The largest cause of failure in Williams’ study was a breakdown of family communication and trust, and indeed, a lack of trust almost guarantees the failure of wealth transition. This may be the hardest to address of the three broad reasons of failure, as it requires constant attention and nurturing, and there is no finish line. It requires a commitment of the entire family, not just mom and dad, and the dynamic changes as the family changes. Interests and opinions shift over time; new members join the family through marriage – and occasionally roundtrip to an exit through divorce. Just as the Greek philosopher Heraclitus observed that one never steps in the same river twice, so, too, one never has the same conversation with the same family twice. That is both the opportunity and the challenge that families and their advisors face.
Many families rely on a trusted advisor from time to time to facilitate family interaction. That may be the formal role of an attorney or wealth planner, but also may be the informal engagement of a minister, neighbor, teacher or more distant family member. A third party who cares deeply about the family can often provide an independent perspective, provoke conversations that the family should have and simply offer a caring insight into family dynamics. Reliance on such an individual is not a sign of weakness – if anything, it’s a sign of strength and a demonstration of the seriousness with which the family approaches the importance of open, honest communication.
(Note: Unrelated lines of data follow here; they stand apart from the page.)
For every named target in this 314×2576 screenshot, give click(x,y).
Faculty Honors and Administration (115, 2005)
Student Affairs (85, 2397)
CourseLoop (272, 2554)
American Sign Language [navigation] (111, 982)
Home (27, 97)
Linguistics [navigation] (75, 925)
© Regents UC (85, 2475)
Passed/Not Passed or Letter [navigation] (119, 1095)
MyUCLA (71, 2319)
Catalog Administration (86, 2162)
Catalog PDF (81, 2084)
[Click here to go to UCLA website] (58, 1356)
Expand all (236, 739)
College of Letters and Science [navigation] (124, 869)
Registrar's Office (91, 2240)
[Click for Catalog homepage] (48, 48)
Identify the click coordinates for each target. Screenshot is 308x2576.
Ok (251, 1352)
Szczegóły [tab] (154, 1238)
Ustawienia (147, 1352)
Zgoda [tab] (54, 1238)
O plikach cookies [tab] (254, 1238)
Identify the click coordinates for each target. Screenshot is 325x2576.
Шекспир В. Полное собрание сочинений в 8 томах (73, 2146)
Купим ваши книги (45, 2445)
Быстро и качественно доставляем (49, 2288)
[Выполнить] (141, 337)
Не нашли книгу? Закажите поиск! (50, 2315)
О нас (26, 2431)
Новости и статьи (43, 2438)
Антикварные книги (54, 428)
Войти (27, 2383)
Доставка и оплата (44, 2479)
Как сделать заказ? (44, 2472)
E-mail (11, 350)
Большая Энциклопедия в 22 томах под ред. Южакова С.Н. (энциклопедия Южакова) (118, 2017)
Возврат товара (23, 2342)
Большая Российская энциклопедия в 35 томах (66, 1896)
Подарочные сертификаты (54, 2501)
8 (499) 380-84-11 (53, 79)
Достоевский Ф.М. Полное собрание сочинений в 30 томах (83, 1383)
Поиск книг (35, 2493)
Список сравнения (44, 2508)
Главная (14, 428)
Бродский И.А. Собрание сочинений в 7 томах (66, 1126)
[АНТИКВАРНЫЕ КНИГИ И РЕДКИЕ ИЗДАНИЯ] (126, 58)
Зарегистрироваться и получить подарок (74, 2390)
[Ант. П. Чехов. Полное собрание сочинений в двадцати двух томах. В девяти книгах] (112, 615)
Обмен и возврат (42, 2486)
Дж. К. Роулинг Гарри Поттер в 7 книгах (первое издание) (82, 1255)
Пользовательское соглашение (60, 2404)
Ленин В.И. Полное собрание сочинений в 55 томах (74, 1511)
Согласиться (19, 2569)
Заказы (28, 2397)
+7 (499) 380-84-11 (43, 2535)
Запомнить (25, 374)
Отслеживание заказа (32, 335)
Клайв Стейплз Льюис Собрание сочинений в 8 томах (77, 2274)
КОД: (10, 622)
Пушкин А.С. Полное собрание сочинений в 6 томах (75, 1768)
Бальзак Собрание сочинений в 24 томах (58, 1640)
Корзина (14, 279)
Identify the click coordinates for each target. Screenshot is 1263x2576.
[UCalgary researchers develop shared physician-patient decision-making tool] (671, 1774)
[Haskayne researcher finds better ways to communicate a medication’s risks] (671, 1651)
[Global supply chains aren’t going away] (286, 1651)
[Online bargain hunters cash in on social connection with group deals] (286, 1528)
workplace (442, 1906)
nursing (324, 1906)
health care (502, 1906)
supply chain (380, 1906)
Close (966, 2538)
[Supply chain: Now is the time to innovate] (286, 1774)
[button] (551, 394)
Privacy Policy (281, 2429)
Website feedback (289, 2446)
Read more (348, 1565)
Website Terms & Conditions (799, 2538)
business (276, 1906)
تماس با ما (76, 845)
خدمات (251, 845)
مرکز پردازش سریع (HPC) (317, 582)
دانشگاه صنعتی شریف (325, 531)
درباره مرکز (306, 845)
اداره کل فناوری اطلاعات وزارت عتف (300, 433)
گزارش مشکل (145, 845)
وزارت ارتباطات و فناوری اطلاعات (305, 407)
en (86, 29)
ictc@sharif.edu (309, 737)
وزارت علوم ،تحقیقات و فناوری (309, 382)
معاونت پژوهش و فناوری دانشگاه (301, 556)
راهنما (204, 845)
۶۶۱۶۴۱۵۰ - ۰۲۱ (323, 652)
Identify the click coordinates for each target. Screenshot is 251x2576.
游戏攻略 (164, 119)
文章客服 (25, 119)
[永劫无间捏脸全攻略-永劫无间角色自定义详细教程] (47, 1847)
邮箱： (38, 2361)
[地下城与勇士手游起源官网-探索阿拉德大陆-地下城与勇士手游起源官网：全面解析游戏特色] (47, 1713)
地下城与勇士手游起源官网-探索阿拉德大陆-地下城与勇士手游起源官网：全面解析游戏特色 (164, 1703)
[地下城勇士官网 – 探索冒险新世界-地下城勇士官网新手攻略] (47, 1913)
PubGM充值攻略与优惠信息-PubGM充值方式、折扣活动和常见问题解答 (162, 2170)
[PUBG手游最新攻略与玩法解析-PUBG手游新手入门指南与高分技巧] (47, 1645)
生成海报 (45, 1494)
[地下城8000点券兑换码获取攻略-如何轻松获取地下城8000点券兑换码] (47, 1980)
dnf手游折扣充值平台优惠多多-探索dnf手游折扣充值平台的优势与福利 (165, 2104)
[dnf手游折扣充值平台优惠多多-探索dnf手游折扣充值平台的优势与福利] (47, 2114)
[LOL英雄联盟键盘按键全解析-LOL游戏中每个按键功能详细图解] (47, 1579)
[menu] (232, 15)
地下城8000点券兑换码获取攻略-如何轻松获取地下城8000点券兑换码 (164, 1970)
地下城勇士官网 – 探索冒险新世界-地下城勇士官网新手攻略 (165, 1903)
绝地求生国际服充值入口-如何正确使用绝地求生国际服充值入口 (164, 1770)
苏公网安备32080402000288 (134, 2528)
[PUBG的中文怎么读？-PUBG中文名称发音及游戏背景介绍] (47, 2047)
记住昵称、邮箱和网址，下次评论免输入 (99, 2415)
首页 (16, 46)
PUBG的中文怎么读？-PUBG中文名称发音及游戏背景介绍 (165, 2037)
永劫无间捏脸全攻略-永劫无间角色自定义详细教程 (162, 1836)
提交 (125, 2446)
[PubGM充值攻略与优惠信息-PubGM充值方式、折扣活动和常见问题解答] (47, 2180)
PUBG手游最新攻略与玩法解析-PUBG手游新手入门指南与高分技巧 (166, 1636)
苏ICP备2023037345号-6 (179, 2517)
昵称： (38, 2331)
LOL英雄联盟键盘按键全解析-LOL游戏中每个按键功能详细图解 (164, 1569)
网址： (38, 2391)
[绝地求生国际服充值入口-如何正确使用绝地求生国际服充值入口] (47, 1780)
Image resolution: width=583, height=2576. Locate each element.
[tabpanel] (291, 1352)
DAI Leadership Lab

Many families are tempted to ignore these issues. And yet ignorance – at least in this case – is not bliss. The benefits associated with taking the time to define your wealth can not be overstated.
Our ultimate objective as advisors is to help our clients preserve and grow their wealth. If we are to succeed in preserving and growing our clients’ wealth over more than a single generation, we must work with our clients to make sure that future generations are prepared to be good stewards of the family wealth and values. It’s never too early to start, and it’s also never too late.
And it is the best investment a family will ever make.